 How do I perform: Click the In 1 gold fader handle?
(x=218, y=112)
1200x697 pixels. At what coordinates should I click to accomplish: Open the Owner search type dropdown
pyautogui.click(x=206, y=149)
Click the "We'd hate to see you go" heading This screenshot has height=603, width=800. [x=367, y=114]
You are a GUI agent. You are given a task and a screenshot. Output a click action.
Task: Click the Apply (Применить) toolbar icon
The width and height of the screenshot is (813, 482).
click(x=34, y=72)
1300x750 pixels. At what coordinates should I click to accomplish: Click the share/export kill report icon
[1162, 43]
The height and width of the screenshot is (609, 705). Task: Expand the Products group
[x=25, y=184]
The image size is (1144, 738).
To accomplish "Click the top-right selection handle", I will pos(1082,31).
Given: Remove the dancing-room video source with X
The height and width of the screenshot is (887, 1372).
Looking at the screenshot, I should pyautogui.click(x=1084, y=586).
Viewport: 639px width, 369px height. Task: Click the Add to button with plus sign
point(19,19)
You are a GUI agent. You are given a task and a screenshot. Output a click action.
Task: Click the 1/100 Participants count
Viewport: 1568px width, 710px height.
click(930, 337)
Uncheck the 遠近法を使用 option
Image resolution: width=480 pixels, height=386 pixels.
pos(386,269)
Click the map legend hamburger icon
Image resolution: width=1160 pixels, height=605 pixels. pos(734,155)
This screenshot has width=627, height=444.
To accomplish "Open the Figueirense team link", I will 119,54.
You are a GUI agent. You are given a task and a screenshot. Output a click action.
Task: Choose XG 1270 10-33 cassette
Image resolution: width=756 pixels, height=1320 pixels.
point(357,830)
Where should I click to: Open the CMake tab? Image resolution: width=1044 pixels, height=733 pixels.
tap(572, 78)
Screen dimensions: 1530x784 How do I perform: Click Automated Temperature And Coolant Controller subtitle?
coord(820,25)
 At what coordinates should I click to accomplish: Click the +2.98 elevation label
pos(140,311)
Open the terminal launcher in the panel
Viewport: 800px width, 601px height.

__Goal__:
Reproduce the records above with every "GUI agent" changed to "screen-control agent", keeping everything else the same.

__In response__:
 How do I perform: Click the In 1 gold fader handle?
(x=218, y=112)
1200x697 pixels. At what coordinates should I click to accomplish: Open the Owner search type dropdown
pyautogui.click(x=206, y=149)
Click the "We'd hate to see you go" heading This screenshot has height=603, width=800. [x=367, y=114]
You are a screen-control agent. You are given a task and a screenshot. Output a click action.
Task: Click the Apply (Применить) toolbar icon
The width and height of the screenshot is (813, 482).
click(x=34, y=72)
1300x750 pixels. At what coordinates should I click to accomplish: Click the share/export kill report icon
[1162, 43]
The height and width of the screenshot is (609, 705). Task: Expand the Products group
[x=25, y=184]
The image size is (1144, 738).
To accomplish "Click the top-right selection handle", I will pos(1082,31).
Given: Remove the dancing-room video source with X
The height and width of the screenshot is (887, 1372).
Looking at the screenshot, I should pyautogui.click(x=1084, y=586).
Viewport: 639px width, 369px height. Task: Click the Add to button with plus sign
point(19,19)
You are a screen-control agent. You are given a task and a screenshot. Output a click action.
Task: Click the 1/100 Participants count
Viewport: 1568px width, 710px height.
click(930, 337)
Uncheck the 遠近法を使用 option
Image resolution: width=480 pixels, height=386 pixels.
pos(386,269)
Click the map legend hamburger icon
Image resolution: width=1160 pixels, height=605 pixels. pos(734,155)
This screenshot has width=627, height=444.
To accomplish "Open the Figueirense team link", I will 119,54.
You are a screen-control agent. You are given a task and a screenshot. Output a click action.
Task: Choose XG 1270 10-33 cassette
Image resolution: width=756 pixels, height=1320 pixels.
point(357,830)
Where should I click to: Open the CMake tab? Image resolution: width=1044 pixels, height=733 pixels.
tap(572, 78)
Screen dimensions: 1530x784 How do I perform: Click Automated Temperature And Coolant Controller subtitle?
coord(820,25)
 At what coordinates should I click to accomplish: Click the +2.98 elevation label
pos(140,311)
Open the terminal launcher in the panel
Viewport: 800px width, 601px height.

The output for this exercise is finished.